┏━━

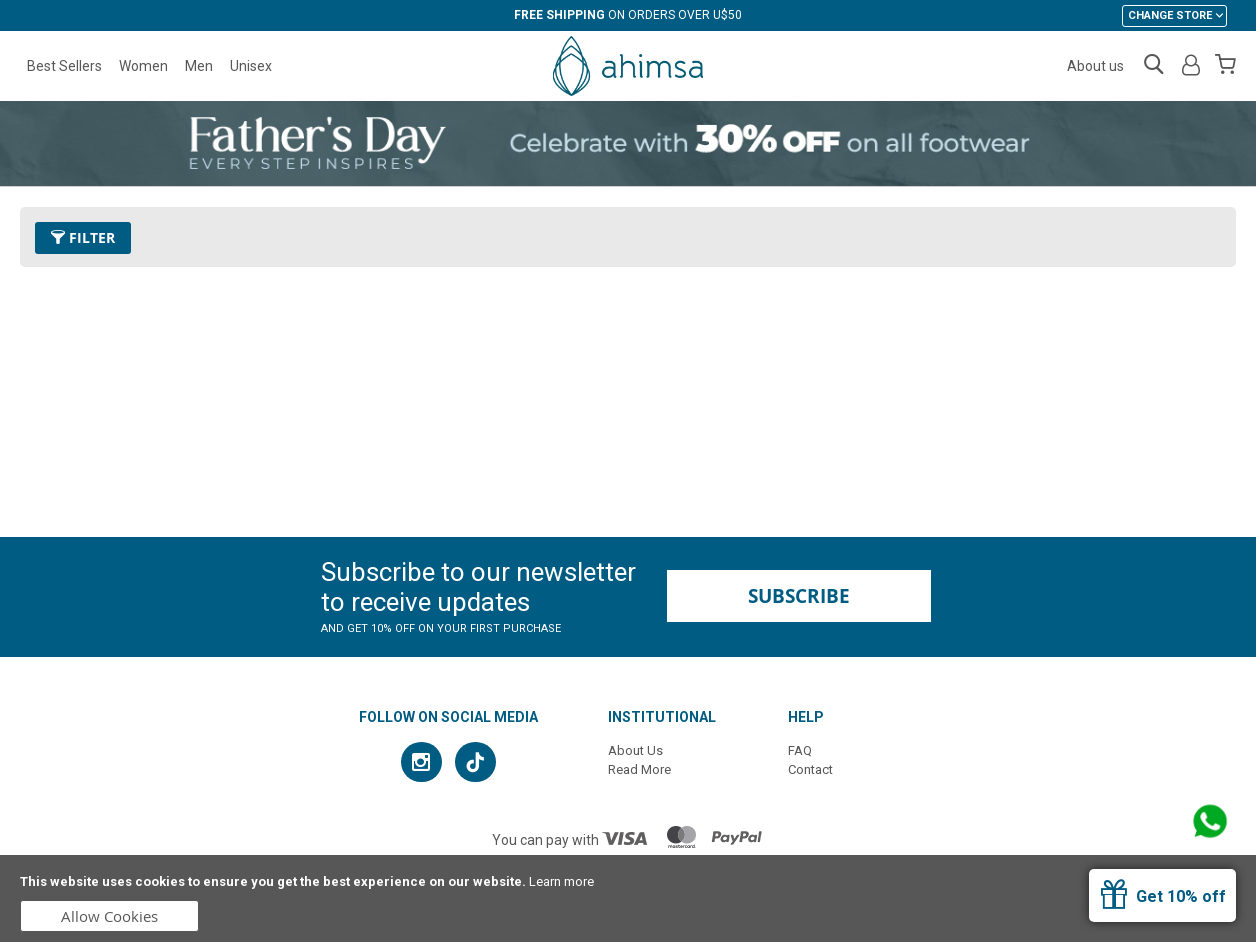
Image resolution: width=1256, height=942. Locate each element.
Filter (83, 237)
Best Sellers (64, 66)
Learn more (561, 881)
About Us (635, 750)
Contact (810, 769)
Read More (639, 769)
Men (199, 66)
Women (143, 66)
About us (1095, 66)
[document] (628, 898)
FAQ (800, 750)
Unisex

┗━━

● DIRECTION
Reproduce the data above verbatim, line by line, and omit the pictures.

● SOLUTION TO THE PROBLEM
Image resolution: width=1256, height=942. Locate each element.
Filter (83, 237)
Best Sellers (64, 66)
Learn more (561, 881)
About Us (635, 750)
Contact (810, 769)
Read More (639, 769)
Men (199, 66)
Women (143, 66)
About us (1095, 66)
[document] (628, 898)
FAQ (800, 750)
Unisex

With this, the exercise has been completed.